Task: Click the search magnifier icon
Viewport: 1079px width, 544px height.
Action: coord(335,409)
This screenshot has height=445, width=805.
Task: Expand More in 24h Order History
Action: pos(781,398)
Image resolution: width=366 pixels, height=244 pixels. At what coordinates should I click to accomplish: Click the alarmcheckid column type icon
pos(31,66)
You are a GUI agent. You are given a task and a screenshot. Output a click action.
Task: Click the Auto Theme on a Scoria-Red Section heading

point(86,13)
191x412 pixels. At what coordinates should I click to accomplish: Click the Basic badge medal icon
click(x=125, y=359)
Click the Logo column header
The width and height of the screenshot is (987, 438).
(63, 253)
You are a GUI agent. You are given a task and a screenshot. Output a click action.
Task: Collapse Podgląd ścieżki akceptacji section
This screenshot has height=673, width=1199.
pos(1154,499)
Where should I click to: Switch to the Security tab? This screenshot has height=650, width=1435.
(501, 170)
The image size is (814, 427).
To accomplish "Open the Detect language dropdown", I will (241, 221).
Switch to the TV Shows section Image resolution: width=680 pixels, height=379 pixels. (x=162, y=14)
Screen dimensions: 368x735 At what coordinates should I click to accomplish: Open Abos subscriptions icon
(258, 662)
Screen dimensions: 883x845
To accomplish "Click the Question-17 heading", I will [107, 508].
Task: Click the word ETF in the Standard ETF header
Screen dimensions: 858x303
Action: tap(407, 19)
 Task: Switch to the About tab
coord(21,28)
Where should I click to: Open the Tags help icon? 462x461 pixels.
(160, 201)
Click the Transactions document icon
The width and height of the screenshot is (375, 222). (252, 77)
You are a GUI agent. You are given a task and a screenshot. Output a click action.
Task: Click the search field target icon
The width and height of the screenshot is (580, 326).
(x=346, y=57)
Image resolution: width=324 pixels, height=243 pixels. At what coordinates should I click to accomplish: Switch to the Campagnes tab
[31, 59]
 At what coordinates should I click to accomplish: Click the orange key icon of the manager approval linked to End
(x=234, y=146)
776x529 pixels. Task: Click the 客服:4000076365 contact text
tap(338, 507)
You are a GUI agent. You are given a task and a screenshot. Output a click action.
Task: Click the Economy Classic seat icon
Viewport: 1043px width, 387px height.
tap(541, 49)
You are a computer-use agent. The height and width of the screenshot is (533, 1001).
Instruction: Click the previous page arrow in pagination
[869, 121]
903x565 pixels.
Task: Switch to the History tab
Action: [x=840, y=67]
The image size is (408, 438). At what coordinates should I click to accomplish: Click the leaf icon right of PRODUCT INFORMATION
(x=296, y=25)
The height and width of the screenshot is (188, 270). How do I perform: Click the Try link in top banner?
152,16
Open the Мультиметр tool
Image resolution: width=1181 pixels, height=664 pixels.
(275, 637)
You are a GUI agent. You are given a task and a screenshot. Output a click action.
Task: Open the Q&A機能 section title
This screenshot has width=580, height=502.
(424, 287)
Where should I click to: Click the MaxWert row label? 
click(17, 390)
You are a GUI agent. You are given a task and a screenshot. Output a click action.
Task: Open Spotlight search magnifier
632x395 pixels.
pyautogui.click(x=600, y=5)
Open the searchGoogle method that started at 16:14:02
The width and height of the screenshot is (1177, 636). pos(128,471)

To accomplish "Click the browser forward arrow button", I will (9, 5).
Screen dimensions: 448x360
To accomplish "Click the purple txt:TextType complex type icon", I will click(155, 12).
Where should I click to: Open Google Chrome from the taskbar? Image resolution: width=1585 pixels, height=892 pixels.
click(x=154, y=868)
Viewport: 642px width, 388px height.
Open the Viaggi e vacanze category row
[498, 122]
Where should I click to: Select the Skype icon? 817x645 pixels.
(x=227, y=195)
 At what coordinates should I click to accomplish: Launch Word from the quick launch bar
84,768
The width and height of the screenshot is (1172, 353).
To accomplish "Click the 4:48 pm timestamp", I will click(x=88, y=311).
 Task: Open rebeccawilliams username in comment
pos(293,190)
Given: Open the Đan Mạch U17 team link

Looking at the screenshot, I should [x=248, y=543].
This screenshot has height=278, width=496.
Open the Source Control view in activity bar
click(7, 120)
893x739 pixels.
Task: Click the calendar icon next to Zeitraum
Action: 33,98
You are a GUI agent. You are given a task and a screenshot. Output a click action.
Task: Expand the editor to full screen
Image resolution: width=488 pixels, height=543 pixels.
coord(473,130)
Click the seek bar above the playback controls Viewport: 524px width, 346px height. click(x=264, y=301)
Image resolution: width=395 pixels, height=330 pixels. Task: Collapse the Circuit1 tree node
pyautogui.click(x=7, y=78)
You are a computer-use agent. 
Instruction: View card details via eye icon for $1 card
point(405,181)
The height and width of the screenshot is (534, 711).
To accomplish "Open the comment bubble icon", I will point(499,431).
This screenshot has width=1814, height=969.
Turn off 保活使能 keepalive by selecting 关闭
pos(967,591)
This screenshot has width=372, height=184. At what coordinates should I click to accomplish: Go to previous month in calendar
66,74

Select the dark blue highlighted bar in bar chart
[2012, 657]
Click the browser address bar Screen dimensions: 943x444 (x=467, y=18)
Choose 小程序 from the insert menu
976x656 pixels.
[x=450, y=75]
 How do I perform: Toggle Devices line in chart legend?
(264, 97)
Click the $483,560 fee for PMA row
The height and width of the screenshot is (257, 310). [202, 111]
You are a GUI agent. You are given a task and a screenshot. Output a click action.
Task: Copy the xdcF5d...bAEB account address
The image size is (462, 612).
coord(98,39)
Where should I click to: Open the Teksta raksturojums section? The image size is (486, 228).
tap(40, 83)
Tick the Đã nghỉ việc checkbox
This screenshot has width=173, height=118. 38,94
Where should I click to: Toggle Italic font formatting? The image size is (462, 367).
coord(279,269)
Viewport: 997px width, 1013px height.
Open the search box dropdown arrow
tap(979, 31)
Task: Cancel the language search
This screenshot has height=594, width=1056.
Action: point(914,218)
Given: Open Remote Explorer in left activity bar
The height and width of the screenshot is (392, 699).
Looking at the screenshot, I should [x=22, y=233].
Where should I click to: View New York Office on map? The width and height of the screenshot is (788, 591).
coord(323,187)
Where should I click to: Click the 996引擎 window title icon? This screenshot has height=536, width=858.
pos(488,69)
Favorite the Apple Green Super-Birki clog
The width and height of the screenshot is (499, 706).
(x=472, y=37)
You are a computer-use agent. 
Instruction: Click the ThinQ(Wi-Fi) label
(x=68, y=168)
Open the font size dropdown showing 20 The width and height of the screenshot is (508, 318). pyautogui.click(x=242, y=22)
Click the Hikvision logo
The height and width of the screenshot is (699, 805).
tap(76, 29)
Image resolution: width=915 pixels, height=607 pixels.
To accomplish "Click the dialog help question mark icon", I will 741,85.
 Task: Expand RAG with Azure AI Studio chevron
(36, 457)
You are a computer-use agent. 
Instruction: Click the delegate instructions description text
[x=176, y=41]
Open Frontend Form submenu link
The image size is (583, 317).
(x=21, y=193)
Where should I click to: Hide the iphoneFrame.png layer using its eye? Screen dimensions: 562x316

··········

▶ [The problem] Each record, exactly as written, is to be printed again.

▶ [Answer to this exercise]
Task: Click the search magnifier icon
Viewport: 1079px width, 544px height.
Action: coord(335,409)
This screenshot has height=445, width=805.
Task: Expand More in 24h Order History
Action: pos(781,398)
Image resolution: width=366 pixels, height=244 pixels. At what coordinates should I click to accomplish: Click the alarmcheckid column type icon
pos(31,66)
You are a GUI agent. You are given a task and a screenshot. Output a click action.
Task: Click the Auto Theme on a Scoria-Red Section heading

point(86,13)
191x412 pixels. At what coordinates should I click to accomplish: Click the Basic badge medal icon
click(x=125, y=359)
Click the Logo column header
The width and height of the screenshot is (987, 438).
(63, 253)
You are a GUI agent. You are given a task and a screenshot. Output a click action.
Task: Collapse Podgląd ścieżki akceptacji section
This screenshot has height=673, width=1199.
pos(1154,499)
Where should I click to: Switch to the Security tab? This screenshot has height=650, width=1435.
(501, 170)
The image size is (814, 427).
To accomplish "Open the Detect language dropdown", I will (241, 221).
Switch to the TV Shows section Image resolution: width=680 pixels, height=379 pixels. (x=162, y=14)
Screen dimensions: 368x735 At what coordinates should I click to accomplish: Open Abos subscriptions icon
(258, 662)
Screen dimensions: 883x845
To accomplish "Click the Question-17 heading", I will [107, 508].
Task: Click the word ETF in the Standard ETF header
Screen dimensions: 858x303
Action: tap(407, 19)
 Task: Switch to the About tab
coord(21,28)
Where should I click to: Open the Tags help icon? 462x461 pixels.
(160, 201)
Click the Transactions document icon
The width and height of the screenshot is (375, 222). (252, 77)
You are a GUI agent. You are given a task and a screenshot. Output a click action.
Task: Click the search field target icon
The width and height of the screenshot is (580, 326).
(x=346, y=57)
Image resolution: width=324 pixels, height=243 pixels. At what coordinates should I click to accomplish: Switch to the Campagnes tab
[31, 59]
 At what coordinates should I click to accomplish: Click the orange key icon of the manager approval linked to End
(x=234, y=146)
776x529 pixels. Task: Click the 客服:4000076365 contact text
tap(338, 507)
You are a GUI agent. You are given a task and a screenshot. Output a click action.
Task: Click the Economy Classic seat icon
Viewport: 1043px width, 387px height.
tap(541, 49)
You are a computer-use agent. The height and width of the screenshot is (533, 1001).
Instruction: Click the previous page arrow in pagination
[869, 121]
903x565 pixels.
Task: Switch to the History tab
Action: [x=840, y=67]
The image size is (408, 438). At what coordinates should I click to accomplish: Click the leaf icon right of PRODUCT INFORMATION
(x=296, y=25)
The height and width of the screenshot is (188, 270). How do I perform: Click the Try link in top banner?
152,16
Open the Мультиметр tool
Image resolution: width=1181 pixels, height=664 pixels.
(275, 637)
You are a GUI agent. You are given a task and a screenshot. Output a click action.
Task: Open the Q&A機能 section title
This screenshot has width=580, height=502.
(424, 287)
Where should I click to: Click the MaxWert row label? 
click(17, 390)
You are a GUI agent. You are given a task and a screenshot. Output a click action.
Task: Open Spotlight search magnifier
632x395 pixels.
pyautogui.click(x=600, y=5)
Open the searchGoogle method that started at 16:14:02
The width and height of the screenshot is (1177, 636). pos(128,471)

To accomplish "Click the browser forward arrow button", I will (9, 5).
Screen dimensions: 448x360
To accomplish "Click the purple txt:TextType complex type icon", I will click(155, 12).
Where should I click to: Open Google Chrome from the taskbar? Image resolution: width=1585 pixels, height=892 pixels.
click(x=154, y=868)
Viewport: 642px width, 388px height.
Open the Viaggi e vacanze category row
[498, 122]
Where should I click to: Select the Skype icon? 817x645 pixels.
(x=227, y=195)
 At what coordinates should I click to accomplish: Launch Word from the quick launch bar
84,768
The width and height of the screenshot is (1172, 353).
To accomplish "Click the 4:48 pm timestamp", I will click(x=88, y=311).
 Task: Open rebeccawilliams username in comment
pos(293,190)
Given: Open the Đan Mạch U17 team link

Looking at the screenshot, I should [x=248, y=543].
This screenshot has height=278, width=496.
Open the Source Control view in activity bar
click(7, 120)
893x739 pixels.
Task: Click the calendar icon next to Zeitraum
Action: 33,98
You are a GUI agent. You are given a task and a screenshot. Output a click action.
Task: Expand the editor to full screen
Image resolution: width=488 pixels, height=543 pixels.
coord(473,130)
Click the seek bar above the playback controls Viewport: 524px width, 346px height. click(x=264, y=301)
Image resolution: width=395 pixels, height=330 pixels. Task: Collapse the Circuit1 tree node
pyautogui.click(x=7, y=78)
You are a computer-use agent. 
Instruction: View card details via eye icon for $1 card
point(405,181)
The height and width of the screenshot is (534, 711).
To accomplish "Open the comment bubble icon", I will point(499,431).
This screenshot has width=1814, height=969.
Turn off 保活使能 keepalive by selecting 关闭
pos(967,591)
This screenshot has width=372, height=184. At what coordinates should I click to accomplish: Go to previous month in calendar
66,74

Select the dark blue highlighted bar in bar chart
[2012, 657]
Click the browser address bar Screen dimensions: 943x444 (x=467, y=18)
Choose 小程序 from the insert menu
976x656 pixels.
[x=450, y=75]
 How do I perform: Toggle Devices line in chart legend?
(264, 97)
Click the $483,560 fee for PMA row
The height and width of the screenshot is (257, 310). [202, 111]
You are a GUI agent. You are given a task and a screenshot. Output a click action.
Task: Copy the xdcF5d...bAEB account address
The image size is (462, 612).
coord(98,39)
Where should I click to: Open the Teksta raksturojums section? The image size is (486, 228).
tap(40, 83)
Tick the Đã nghỉ việc checkbox
This screenshot has width=173, height=118. 38,94
Where should I click to: Toggle Italic font formatting? The image size is (462, 367).
coord(279,269)
Viewport: 997px width, 1013px height.
Open the search box dropdown arrow
tap(979, 31)
Task: Cancel the language search
This screenshot has height=594, width=1056.
Action: point(914,218)
Given: Open Remote Explorer in left activity bar
The height and width of the screenshot is (392, 699).
Looking at the screenshot, I should [x=22, y=233].
Where should I click to: View New York Office on map? The width and height of the screenshot is (788, 591).
coord(323,187)
Where should I click to: Click the 996引擎 window title icon? This screenshot has height=536, width=858.
pos(488,69)
Favorite the Apple Green Super-Birki clog
The width and height of the screenshot is (499, 706).
(x=472, y=37)
You are a computer-use agent. 
Instruction: Click the ThinQ(Wi-Fi) label
(x=68, y=168)
Open the font size dropdown showing 20 The width and height of the screenshot is (508, 318). pyautogui.click(x=242, y=22)
Click the Hikvision logo
The height and width of the screenshot is (699, 805).
tap(76, 29)
Image resolution: width=915 pixels, height=607 pixels.
To accomplish "Click the dialog help question mark icon", I will 741,85.
 Task: Expand RAG with Azure AI Studio chevron
(36, 457)
You are a computer-use agent. 
Instruction: Click the delegate instructions description text
[x=176, y=41]
Open Frontend Form submenu link
The image size is (583, 317).
(x=21, y=193)
Where should I click to: Hide the iphoneFrame.png layer using its eye? Screen dimensions: 562x316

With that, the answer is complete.